### GOAL
Extract each line of the entries below that contains the string "pixels", and reproduce those lines unchanged.

### INPUT DATA
------------------------------------------------

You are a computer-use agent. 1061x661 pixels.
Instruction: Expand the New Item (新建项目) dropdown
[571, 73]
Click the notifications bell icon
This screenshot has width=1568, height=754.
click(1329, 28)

------------------------------------------------

### ANSWER
You are a computer-use agent. 1061x661 pixels.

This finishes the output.